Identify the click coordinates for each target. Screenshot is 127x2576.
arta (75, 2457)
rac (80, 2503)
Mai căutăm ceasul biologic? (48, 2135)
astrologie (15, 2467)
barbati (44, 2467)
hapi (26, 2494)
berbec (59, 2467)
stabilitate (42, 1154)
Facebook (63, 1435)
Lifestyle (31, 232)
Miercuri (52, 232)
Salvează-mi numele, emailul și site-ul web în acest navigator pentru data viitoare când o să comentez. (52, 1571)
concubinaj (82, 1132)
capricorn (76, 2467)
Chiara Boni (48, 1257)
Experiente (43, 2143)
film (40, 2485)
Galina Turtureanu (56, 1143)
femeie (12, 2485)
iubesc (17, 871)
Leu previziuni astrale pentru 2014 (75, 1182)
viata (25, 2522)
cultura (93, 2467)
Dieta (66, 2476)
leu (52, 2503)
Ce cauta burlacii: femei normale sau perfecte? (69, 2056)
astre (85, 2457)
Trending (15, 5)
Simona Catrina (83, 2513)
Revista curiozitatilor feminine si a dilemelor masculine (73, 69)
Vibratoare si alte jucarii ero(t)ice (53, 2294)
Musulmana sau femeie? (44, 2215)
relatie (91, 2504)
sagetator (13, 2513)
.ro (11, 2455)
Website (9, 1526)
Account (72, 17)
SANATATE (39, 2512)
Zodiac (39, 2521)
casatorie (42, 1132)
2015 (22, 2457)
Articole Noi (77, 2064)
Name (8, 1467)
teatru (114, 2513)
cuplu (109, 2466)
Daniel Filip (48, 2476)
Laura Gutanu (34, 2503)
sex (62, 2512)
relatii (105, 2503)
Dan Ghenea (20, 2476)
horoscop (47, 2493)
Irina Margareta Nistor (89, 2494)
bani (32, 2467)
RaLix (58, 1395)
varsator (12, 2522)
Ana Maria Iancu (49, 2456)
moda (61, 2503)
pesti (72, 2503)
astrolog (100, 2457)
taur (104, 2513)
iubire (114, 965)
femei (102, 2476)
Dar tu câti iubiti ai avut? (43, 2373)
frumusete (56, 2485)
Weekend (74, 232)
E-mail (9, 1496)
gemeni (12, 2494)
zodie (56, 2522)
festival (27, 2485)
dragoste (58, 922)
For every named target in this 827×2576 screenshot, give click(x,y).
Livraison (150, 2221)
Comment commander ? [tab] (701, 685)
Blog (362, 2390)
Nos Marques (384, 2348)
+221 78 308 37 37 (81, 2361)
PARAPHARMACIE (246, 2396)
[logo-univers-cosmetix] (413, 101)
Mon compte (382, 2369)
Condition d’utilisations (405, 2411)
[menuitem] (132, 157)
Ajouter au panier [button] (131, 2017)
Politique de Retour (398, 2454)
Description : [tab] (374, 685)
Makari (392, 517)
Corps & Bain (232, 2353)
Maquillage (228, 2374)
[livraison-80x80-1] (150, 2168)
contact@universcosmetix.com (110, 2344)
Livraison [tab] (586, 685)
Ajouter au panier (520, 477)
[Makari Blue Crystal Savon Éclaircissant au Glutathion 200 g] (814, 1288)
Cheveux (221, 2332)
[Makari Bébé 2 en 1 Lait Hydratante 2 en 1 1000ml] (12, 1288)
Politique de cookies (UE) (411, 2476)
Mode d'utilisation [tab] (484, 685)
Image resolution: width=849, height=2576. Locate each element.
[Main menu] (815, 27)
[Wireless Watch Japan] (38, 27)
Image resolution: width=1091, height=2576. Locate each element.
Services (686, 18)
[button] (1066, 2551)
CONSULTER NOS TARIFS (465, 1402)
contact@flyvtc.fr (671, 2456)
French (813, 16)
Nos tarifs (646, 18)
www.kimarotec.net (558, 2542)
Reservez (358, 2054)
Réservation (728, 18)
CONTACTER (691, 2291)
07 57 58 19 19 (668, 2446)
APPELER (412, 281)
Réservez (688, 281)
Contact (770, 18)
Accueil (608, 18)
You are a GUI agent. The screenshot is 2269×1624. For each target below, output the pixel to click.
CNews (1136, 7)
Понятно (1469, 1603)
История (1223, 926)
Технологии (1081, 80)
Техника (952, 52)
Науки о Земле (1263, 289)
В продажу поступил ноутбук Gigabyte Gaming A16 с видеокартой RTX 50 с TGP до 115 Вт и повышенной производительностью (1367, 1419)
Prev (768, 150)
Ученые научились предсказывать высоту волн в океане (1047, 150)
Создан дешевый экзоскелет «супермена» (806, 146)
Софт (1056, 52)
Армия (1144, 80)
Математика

Exercise:
In exact wording, restate the lines of the data above from the first through the one holding "Facebook (63, 1435)", and stop after that line.

The answer:
Identify the click coordinates for each target. Screenshot is 127x2576.
arta (75, 2457)
rac (80, 2503)
Mai căutăm ceasul biologic? (48, 2135)
astrologie (15, 2467)
barbati (44, 2467)
hapi (26, 2494)
berbec (59, 2467)
stabilitate (42, 1154)
Facebook (63, 1435)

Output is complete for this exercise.